САМОСУД С.А. Вспоминая встречи с С. Прокофьевым (фрагмент)

14 января, 2022

 

[49]

В июне 1945 года состоялись первые концертные исполнения «Войны “и мира» в Москве, в Большом зале консерватории. Вскоре же был решен вопрос о постановке оперы в Ленинградском Малом оперном театре. Едва мы встретились с Сергеем Сергеевичем и его соавтором по либретто М. А. Мендельсон — сразу же возникла генеральная проблема: как вместить и без того уже разросшуюся партитуру оперы в жесткий регламент спектакля? Тем более что ряд линий требует еще развития. Как ни сокращать слишком уж «разговорные» эпизоды, в которых проза текста преобладает над музыкой, как ни отсекать излишние «бытовые частности», — опера все равно при существующей театральной технике не укладывается ни в какие нормы. Между тем жертвовать такими важными картинами, как одиннадцатая (тогда — девятая), «Улица Москвы, занятой французами», или «На Шевардинском редуте», мы никак не могли и не хотели. С такими купюрами, к тому же, еще больше обескровливалась вторая половина оперы, где как раз требовалось укрупнение масштаба развернувшихся событий.

Выход подсказал сам принцип построения либретто оперы. Две основные сюжетные линии (личная и общая) были «сгруппированы» Прокофьевым и Мендельсон в двух, до какой-то степени самостоятельных частях. Что ж, будем делать дилогию!

В первую часть вошли картины «мира». Последняя картина первой части («Перед Бородинским сражением») как бы переключала события на «войну», после чего все частные судьбы героев должны были как бы влиться в общий поток. Заканчивая первую часть картиной «Перед Бородинским сражением», мы предполагали ею же начинать и второй спектакль. Это органично связывало бы оба представления, напоминая вновь пришедшим слушателям о происходившем в первой части и органично открывая музыкально-сценическое действие второй.

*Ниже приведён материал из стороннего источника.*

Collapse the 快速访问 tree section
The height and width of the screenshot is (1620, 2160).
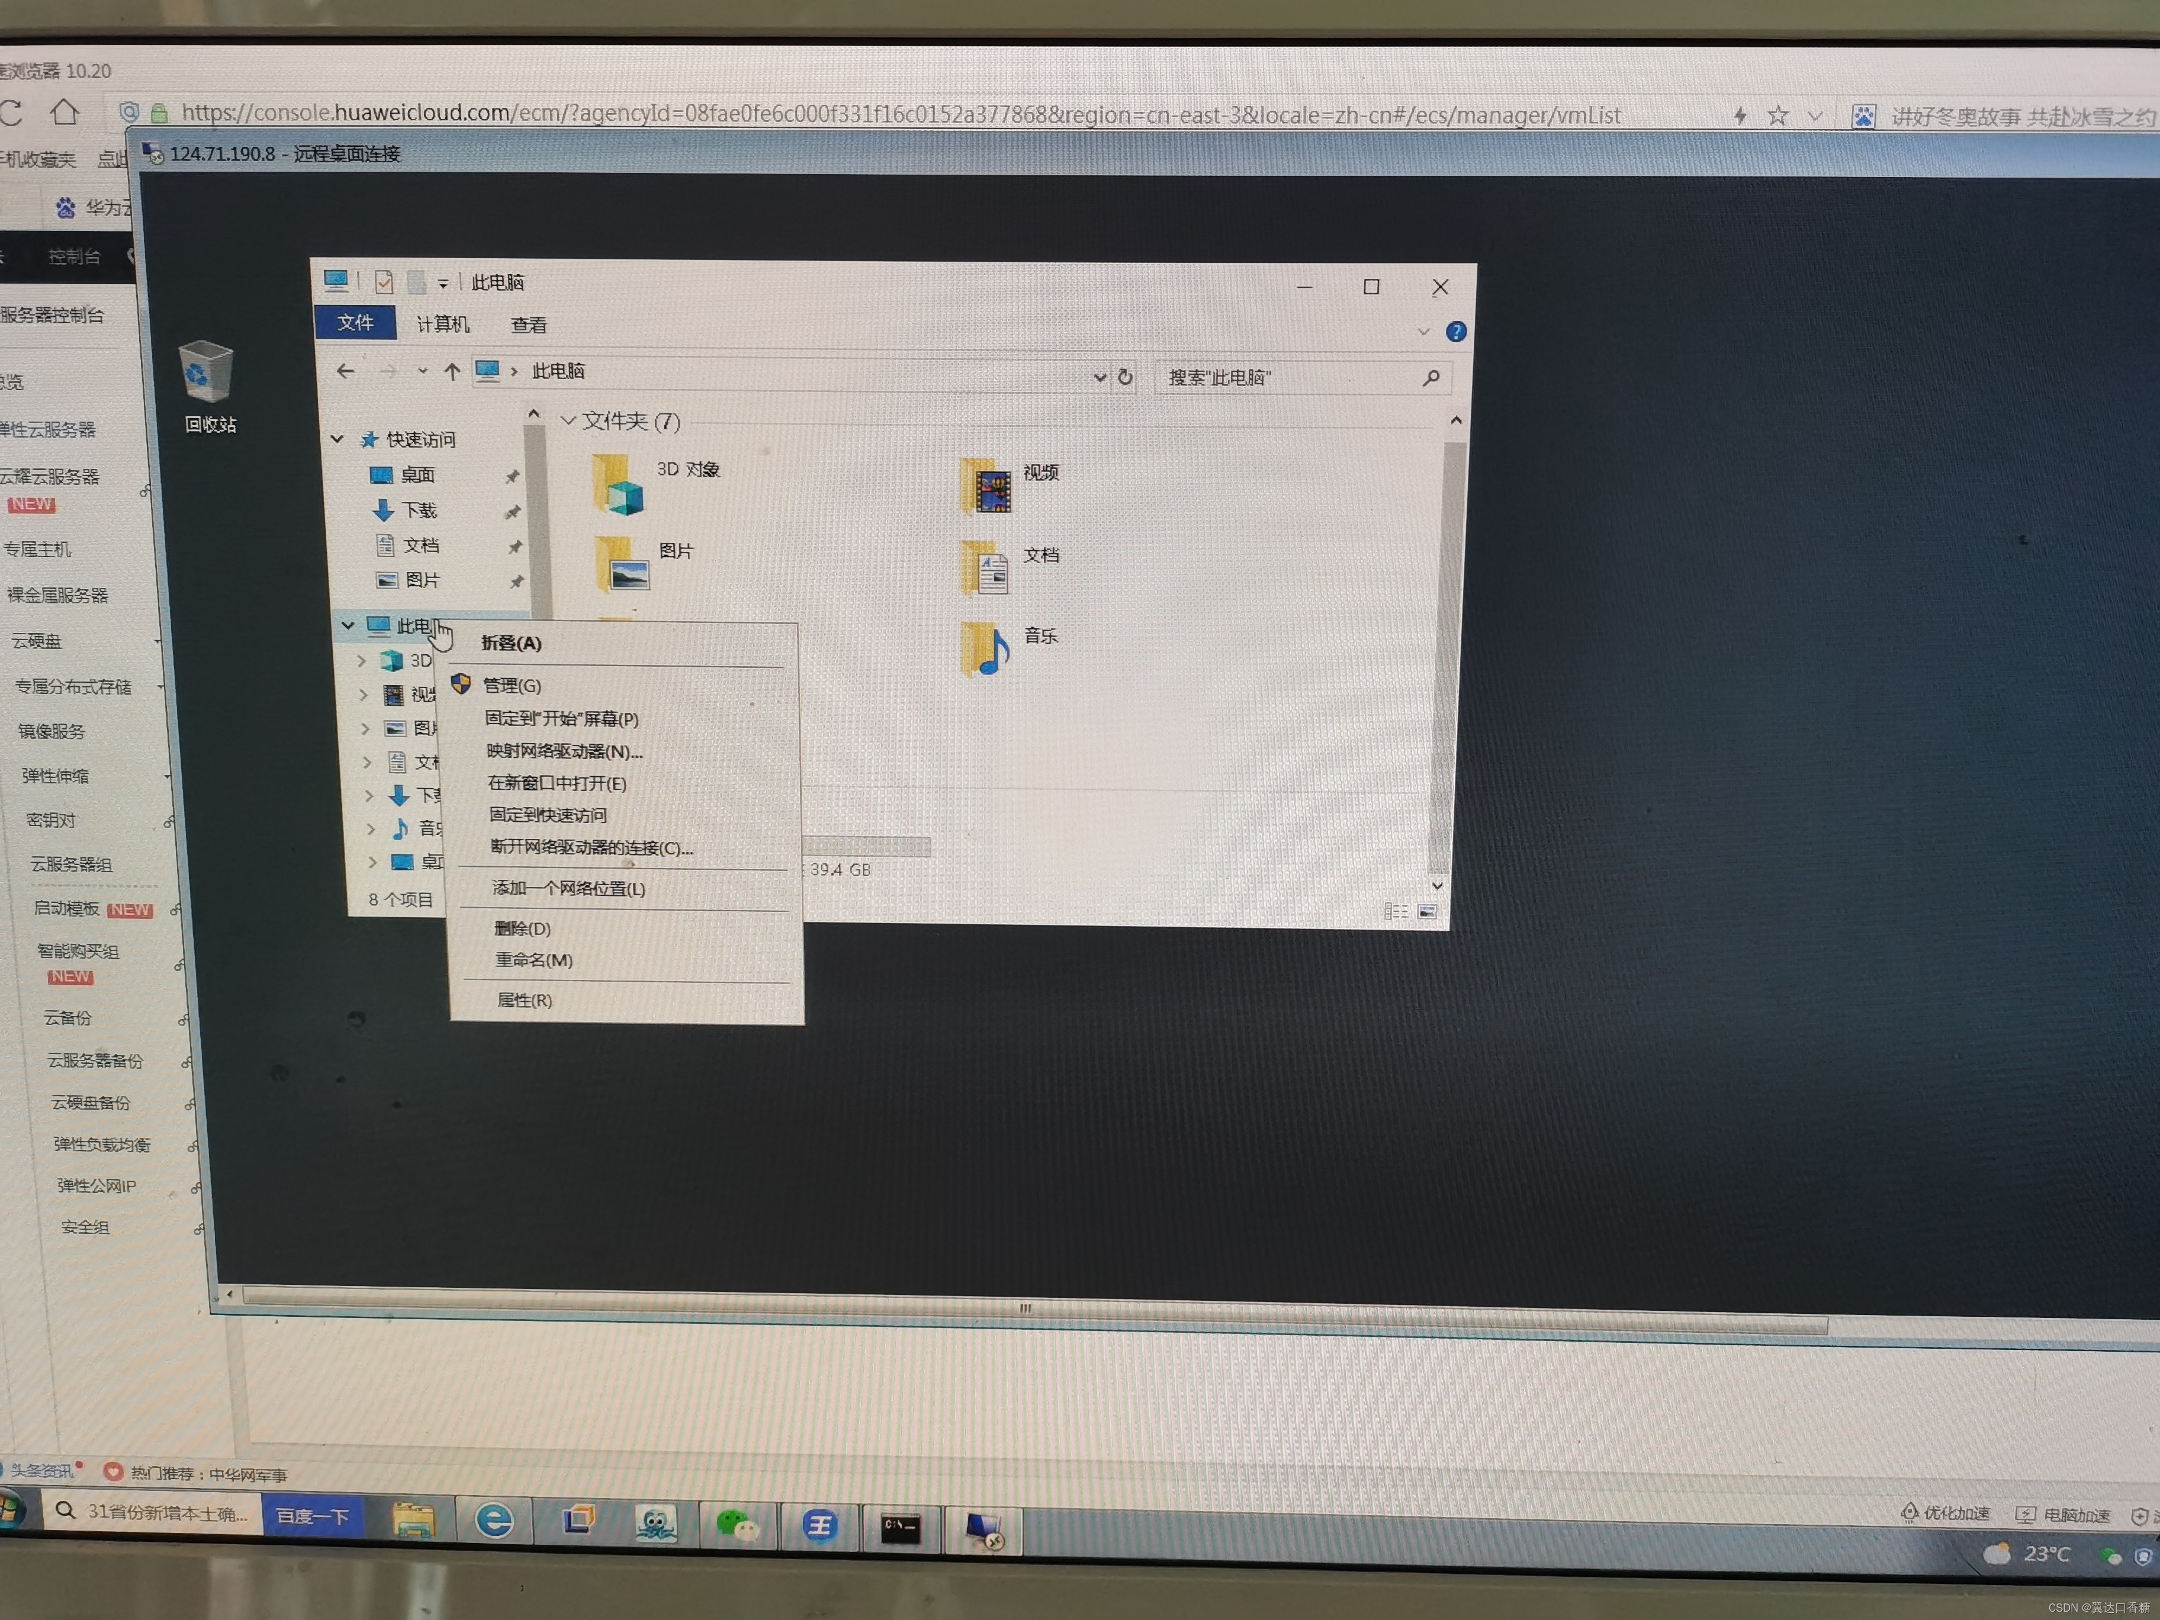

Расщепление оперы на два спектакля требовало еще более четкого, определенного построения каждой части, соразмерности картин, точного распределения акцентов и кульминаций.

[50]

Едва ли не самым значительным из тех нововведений, которые мы договорились сделать в первой части оперы, явилась новая, ставшая второй картина — «Бал у Екатерининского вельможи». Почему и как оказалась в опере эта картина, писалось много. Мне только кажется, что моя роль в этом нововведении несколько преувеличивается. Я глубоко убежден, что если бы не та, продиктованная необходимостью быстрота, с которой Прокофьев и Мендельсон набрасывали в первые дни войны либретто оперы, — при новых обращениях к первоисточнику— роману, они бы сами непременно вспомнили о главе «бала».

Во всяком случае, когда после длительного разговора о том, что в начале оперы есть какой-то драматургический «провал», я принес томик романа и без всяких объяснений раскрыл его на словах «31 декабря, накануне нового 1810 года, был бал у Екатерининского вельможи…», то сразу же почувствовал, что спорить не придется.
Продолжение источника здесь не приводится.